Some commentators claim that Justin Trudeau is in a precarious position. Tom Walkom isn't among them. Trudeau, he writes, has an extraordinary opportunity: "In a strange way, the makeup of the Commons in this hung Parliament also gives the Liberals both an incentive and an opportunity to be unusually bold."
There are precedents:
In 1972, Pierre Trudeau’s cumbersome and overly bureaucratic Liberal government was reduced to minority status. But the elder Trudeau used this setback as an opportunity to recalibrate his government and seize the issue of the day, economic nationalism.

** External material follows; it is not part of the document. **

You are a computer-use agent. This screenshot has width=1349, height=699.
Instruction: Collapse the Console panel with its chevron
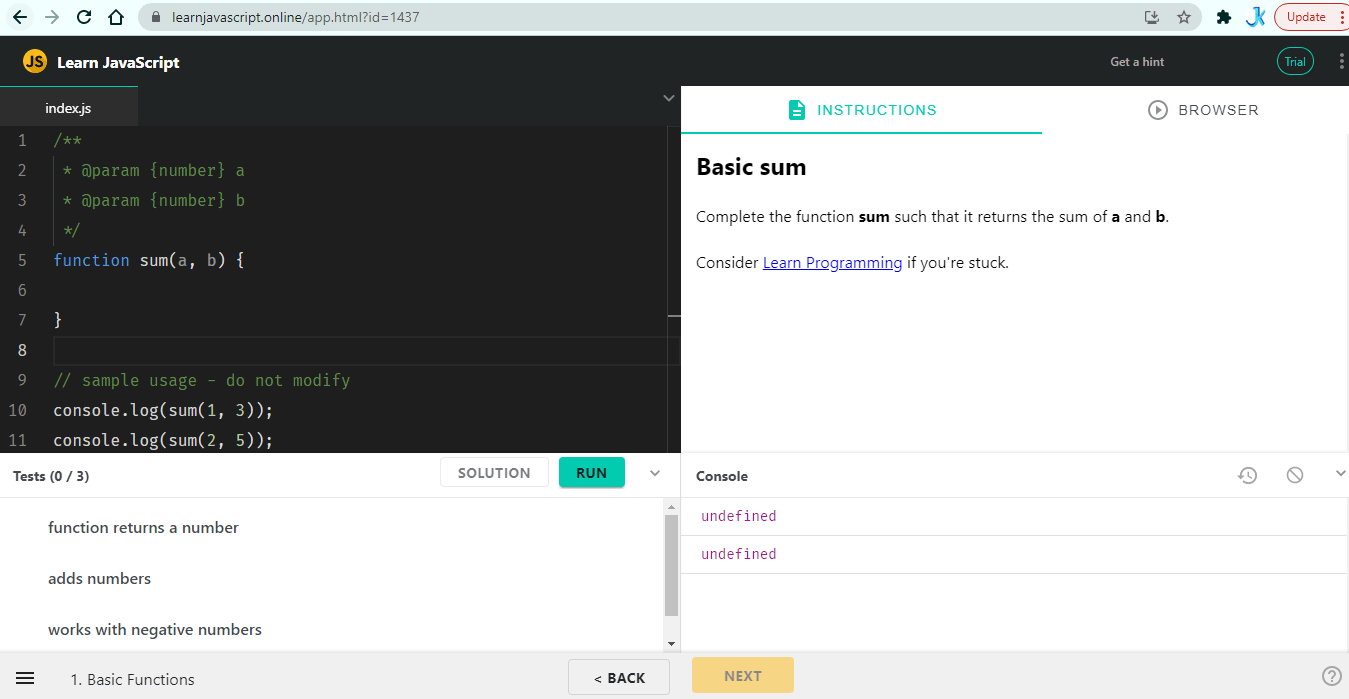click(x=1340, y=475)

With the backing of the NDP and in an effort to reduce U.S. control over the Canadian economy, he established the Foreign Investment Review Agency. Under NDP pressure, he also set up a national oil company, Petro-Canada, to confront the major, foreign-owned energy giants.
And Lester Pearson's minority government gave Canadians medicare, the Canada Pension Plan and a flag:
In the mid-1960s, a minority Liberal government under Lester Pearson and backed by the NDP seized the moment to create the architecture of the modern Canadian welfare state, including medicare, the Canada Pension Plan and federal funding for social assistance.
This history provides two lessons for Justin Trudeau. First, boldness works. Trudeau may not be able to get all provinces to agree to, say, a universal pharmacare program. But that doesn’t preclude him from establishing the legislative framework for one.
When the federal law governing medicare came into effect in 1968, only two provinces — Saskatchewan and British Columbia — signed on. The rest joined later. New Brunswick, the last to adopt medicare, didn’t do so until 1971.
So change didn't come in one fell swoop. But, if Trudeau knows how to deal with the other parties in the House, significant change -- and progress -- can happen.
Image: CBC.ca
2 comments:
As they say in Quebec, "si ma tante en avait, on l'appellerait mon oncle." Trudeau Jr. hasn't the smarts or the stones of Pearson or his father. He also enjoys neither the cabinet talent that both Pearson and his father had, nor the public sense of optimism that government could act to better the lives of all Canadians. In other words, there was nothing in Act I that leads me to anticipate stunning success in Act II.
Cap
You may be right, Cap. Character is destiny. This is a test of Justin's character.